Greece to relocate migrants from deplorable Lesbos camp
Migrants wait to board buses outside Moria camp on their way to the port of Mytilene, on the northeastern Aegean island of Lesbos, Greece, May 3, 2020. (AP Photo)


Greece evacuated hundreds of migrants from a notoriously overpopulated island camp to the mainland on Sunday.

Two groups of 142 and 250 "vulnerable" migrants boarded to ferries on the island of Lesbos, according to a police source, after leaving the Moria camp where conditions were said to be deplorable.

In April, Human Rights Watch (HRW) urged Greek authorities to act quickly to ward off a potential health crisis in migrant camps lest the coronavirus take hold there.

The sites are battling rampant overcrowding, poor sanitation, lack of proper water supplies and rudimentary health care.

The European Union has asked Greece to move migrants most at risk of contracting the coronavirus from overcrowded camps on its Mediterranean islands.

Athens had opposed moving them all to the mainland, citing the absence of cases in the camps while the coronavirus was spreading elsewhere in the country.

"Authorities are getting ready to transfer a group of about 395 migrants seen as vulnerable later today to the mainland via ship," a police official, who declined to be named, said.

A transfer from the Moria camp would be the first since confinement measures were imposed on March 23 to stem the spread of COVID-19. A few days before that, around 600 migrants had been transferred to the Greek mainland.

An estimated 37,000 migrants live in dreadful conditions on five Greek islands in the Aegean Sea.

The camps were built to house 6,200 people.

Moria holds around 19,300 migrants, more than six times its capacity.

The evacuation was the first one since the lockdown has started in Greece on March 23. Before that, the last evacuation was taken place on March 20 when 600 migrants have been transferred to Athens.

Plans to alleviate overcrowding were stalled by the discovery of COVID-19 cases among migrants on the mainland.

But Greek officials now plan to move around 2,000 people from the islands, and migration minister Notis Mitarachi said recently that 10,000 had reached the mainland in the first three months of the year.

"The goal is to transfer about 2,400 from island camps to mainland Greece," a Migration Ministry official said.

On Sunday, Mitarachi paid a visit to a medical center at the Moria camp that is to test asylum-seekers for signs of the coronavirus.

Around 150 migrants on the mainland have tested positive for the virus, but up until now, no cases have been reported in the overcrowded island camps.

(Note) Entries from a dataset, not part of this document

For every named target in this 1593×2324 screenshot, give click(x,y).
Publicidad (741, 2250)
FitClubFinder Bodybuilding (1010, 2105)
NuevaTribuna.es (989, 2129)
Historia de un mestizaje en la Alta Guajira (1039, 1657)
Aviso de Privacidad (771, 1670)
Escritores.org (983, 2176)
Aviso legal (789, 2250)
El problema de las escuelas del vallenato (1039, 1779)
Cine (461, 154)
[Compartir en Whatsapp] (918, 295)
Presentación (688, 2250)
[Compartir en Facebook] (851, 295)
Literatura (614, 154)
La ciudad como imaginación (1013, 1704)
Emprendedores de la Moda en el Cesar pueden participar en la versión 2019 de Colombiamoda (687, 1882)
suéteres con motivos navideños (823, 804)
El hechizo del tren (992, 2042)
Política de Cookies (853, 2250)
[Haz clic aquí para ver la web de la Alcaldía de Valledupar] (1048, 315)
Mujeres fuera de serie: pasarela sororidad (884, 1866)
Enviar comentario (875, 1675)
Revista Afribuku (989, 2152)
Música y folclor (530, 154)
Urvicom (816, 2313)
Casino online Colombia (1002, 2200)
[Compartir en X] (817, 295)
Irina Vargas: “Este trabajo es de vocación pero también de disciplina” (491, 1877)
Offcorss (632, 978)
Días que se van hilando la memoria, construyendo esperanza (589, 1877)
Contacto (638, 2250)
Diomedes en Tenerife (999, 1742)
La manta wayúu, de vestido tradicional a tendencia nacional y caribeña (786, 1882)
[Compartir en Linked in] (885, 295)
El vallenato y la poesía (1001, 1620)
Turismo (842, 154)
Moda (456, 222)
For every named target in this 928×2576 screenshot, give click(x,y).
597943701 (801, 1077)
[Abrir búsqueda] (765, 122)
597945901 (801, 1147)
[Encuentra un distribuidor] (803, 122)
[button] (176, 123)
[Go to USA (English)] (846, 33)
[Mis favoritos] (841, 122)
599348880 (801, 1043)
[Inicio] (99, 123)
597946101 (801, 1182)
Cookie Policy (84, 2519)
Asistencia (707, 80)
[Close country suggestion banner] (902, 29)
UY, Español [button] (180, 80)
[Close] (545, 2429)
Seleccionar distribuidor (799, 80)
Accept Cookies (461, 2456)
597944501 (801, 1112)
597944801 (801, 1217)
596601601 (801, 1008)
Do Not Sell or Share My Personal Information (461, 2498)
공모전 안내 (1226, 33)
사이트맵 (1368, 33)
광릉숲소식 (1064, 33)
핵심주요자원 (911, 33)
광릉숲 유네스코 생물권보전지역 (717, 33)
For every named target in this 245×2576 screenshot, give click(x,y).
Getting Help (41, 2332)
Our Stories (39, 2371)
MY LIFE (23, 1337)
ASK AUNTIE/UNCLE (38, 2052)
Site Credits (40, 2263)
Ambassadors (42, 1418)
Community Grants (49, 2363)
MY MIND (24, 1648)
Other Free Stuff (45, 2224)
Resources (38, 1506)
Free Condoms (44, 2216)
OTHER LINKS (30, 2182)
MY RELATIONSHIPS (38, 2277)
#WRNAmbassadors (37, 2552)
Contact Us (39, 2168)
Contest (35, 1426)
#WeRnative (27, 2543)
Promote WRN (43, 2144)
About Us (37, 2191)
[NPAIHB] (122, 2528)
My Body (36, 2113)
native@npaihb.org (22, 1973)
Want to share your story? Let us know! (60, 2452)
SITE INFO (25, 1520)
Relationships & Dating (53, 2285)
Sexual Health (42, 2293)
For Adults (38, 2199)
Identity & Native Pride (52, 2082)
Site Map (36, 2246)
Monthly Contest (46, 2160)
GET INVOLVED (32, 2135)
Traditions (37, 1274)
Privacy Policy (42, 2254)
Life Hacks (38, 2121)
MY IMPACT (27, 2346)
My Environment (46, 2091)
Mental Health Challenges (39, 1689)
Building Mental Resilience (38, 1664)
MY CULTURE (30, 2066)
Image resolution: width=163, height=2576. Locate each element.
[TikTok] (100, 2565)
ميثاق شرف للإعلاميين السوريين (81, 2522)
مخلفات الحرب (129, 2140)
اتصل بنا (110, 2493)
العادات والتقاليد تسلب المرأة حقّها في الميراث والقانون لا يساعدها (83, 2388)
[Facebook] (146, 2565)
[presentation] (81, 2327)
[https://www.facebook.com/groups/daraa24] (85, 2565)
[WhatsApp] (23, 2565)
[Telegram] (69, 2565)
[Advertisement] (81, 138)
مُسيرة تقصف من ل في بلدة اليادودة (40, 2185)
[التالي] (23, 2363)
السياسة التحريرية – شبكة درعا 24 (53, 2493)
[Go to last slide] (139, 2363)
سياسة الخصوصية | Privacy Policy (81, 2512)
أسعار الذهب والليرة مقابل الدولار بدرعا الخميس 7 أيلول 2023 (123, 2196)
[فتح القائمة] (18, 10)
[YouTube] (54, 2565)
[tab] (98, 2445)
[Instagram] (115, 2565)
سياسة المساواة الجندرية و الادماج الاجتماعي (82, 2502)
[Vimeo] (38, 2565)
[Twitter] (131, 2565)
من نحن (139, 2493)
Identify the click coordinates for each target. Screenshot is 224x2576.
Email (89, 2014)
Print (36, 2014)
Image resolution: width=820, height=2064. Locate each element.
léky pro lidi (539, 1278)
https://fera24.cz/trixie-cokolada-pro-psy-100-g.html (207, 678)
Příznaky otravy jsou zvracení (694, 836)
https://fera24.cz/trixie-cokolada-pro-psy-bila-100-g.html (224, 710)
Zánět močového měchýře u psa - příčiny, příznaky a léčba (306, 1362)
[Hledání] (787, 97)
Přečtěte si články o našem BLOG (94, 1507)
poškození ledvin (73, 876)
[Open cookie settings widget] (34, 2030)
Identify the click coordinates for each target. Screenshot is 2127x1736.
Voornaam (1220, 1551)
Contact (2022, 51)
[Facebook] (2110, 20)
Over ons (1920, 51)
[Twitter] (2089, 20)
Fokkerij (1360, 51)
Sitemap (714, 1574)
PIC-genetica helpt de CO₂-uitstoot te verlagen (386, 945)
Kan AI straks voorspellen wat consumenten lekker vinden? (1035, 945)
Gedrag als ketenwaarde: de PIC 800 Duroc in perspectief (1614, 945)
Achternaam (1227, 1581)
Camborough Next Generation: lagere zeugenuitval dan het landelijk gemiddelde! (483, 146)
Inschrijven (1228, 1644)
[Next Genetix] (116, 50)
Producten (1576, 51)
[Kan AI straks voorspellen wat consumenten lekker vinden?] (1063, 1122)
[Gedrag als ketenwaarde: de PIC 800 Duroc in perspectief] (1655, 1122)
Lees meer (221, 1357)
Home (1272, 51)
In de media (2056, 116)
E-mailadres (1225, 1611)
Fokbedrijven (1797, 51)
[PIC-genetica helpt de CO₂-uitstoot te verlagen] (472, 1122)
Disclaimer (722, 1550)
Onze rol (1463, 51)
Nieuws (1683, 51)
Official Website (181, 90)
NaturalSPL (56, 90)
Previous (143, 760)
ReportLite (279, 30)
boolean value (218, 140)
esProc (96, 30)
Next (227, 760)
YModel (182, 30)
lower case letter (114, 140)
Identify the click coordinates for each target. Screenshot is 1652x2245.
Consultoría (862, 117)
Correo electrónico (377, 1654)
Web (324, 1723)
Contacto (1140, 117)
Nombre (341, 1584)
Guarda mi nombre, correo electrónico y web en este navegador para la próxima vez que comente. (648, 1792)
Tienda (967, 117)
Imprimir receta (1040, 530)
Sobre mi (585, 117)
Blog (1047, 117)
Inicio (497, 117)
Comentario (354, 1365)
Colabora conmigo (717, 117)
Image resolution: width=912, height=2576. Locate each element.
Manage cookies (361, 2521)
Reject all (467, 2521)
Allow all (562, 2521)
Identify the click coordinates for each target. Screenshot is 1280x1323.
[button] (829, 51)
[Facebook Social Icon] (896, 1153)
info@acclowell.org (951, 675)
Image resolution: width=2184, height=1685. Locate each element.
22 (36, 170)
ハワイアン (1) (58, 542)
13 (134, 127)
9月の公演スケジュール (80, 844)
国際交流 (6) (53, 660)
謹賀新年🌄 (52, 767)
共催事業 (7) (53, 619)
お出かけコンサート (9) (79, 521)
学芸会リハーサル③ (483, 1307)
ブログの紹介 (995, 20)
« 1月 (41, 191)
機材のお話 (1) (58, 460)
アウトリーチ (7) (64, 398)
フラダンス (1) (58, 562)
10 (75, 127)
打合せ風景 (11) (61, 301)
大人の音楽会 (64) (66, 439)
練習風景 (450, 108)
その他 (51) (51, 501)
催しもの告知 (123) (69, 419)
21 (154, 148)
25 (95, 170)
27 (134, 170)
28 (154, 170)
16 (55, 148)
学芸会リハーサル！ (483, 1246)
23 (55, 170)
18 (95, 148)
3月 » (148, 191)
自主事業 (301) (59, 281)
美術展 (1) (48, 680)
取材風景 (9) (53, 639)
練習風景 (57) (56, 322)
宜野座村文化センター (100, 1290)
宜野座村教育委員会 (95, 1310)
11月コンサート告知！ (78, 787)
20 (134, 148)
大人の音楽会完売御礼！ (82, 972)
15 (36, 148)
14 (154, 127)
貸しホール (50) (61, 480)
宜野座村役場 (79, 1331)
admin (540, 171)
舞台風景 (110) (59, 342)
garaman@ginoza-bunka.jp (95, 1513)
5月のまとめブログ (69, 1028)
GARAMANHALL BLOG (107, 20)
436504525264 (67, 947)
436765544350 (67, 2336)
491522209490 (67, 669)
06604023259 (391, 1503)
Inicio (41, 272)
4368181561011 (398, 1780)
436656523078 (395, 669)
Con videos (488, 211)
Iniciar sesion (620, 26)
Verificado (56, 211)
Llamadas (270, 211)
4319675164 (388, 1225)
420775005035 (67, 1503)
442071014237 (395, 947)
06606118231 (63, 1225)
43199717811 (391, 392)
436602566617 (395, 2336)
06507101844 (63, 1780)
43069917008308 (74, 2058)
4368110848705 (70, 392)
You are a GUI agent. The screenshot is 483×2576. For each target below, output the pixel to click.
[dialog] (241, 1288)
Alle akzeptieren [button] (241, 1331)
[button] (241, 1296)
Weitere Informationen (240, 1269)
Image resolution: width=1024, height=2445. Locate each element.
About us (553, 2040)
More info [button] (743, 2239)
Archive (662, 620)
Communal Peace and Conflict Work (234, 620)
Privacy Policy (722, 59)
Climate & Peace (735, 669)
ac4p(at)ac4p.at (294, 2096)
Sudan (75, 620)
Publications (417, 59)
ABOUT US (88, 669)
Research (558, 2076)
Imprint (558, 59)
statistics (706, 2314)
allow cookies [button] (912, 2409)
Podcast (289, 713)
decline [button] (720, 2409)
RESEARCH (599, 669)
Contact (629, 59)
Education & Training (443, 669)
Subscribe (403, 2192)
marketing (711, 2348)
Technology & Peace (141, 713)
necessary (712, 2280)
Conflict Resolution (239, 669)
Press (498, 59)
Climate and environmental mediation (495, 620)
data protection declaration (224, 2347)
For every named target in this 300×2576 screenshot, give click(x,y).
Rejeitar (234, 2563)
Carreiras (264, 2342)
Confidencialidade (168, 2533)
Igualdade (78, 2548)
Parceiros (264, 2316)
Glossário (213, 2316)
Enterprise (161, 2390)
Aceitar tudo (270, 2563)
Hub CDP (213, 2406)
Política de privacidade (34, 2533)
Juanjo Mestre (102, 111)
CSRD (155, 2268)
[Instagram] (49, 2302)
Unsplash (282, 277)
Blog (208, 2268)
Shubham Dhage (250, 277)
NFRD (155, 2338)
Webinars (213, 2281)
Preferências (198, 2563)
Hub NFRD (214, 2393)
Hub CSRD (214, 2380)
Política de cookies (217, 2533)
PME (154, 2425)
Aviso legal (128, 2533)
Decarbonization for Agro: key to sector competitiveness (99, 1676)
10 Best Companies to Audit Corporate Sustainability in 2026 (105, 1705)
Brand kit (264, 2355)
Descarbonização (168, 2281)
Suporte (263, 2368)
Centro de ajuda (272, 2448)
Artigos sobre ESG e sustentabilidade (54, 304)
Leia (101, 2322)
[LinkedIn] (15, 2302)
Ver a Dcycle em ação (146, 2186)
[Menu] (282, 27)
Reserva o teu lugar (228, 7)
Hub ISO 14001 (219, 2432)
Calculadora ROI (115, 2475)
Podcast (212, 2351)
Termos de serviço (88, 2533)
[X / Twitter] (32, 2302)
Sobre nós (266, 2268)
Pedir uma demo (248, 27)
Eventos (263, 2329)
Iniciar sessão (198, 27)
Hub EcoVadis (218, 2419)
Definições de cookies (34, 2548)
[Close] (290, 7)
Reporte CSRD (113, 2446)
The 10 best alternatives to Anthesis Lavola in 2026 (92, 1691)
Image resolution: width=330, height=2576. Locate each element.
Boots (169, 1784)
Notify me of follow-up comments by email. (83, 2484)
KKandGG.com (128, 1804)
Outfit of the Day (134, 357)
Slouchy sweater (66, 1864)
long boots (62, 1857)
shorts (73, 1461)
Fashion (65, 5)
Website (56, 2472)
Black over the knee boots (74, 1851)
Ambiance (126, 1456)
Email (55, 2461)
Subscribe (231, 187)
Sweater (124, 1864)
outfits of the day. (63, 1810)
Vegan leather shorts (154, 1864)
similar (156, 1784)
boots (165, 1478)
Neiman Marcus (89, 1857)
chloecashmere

More than 42,000 people currently live in the overcrowded camps on the Greek islands, including about 5,500 unaccompanied minors. Around 10% of them are under 14 years old, according to police agency Europol.

The worst congestion occurs in camps on five Aegean islands near Turkey where there are more than 36,000 people with space for fewer than 6,100 people.

The European Union said on March 13 that a group of member countries had agreed to take at least 1,600 children who reached Greece traveling without their parents. But restrictions EU member nations adopted to slow the spread of the coronavirus complicated efforts to start putting the deal into effect.

To date, 10 member states – Belgium, Bulgaria, France, Croatia, Finland, Germany, Ireland, Portugal, Luxembourg and Lithuania, as well as Switzerland – are part of the initiative.

Greece’s decision to relocate unaccompanied migrant children came on April 14, the same day as a rights group described Athens' detention conditions for minors as "abusive" and called for freeing the children amid the coronavirus outbreak.

Meanwhile, Greek coast guards, frequently criticized by rights groups for their treatment of migrants, pushed 48 asylum-seekers back to Turkey, which constitutes a violation of international human rights.

According to Interior Ministry officials speaking to Anadolu Agency (AA), Turkish coast guards rescued the desperate migrants and asylum-seekers who were left to fend for themselves by the Greek guards.

The Turkish Foreign Ministry in March said, "Greece does not protect the borders of the European Union; to the contrary, (it) disgracefully tramples on the very principles and values this Union was built upon, by treating the migrants coming to its gates as enemies instead of human beings."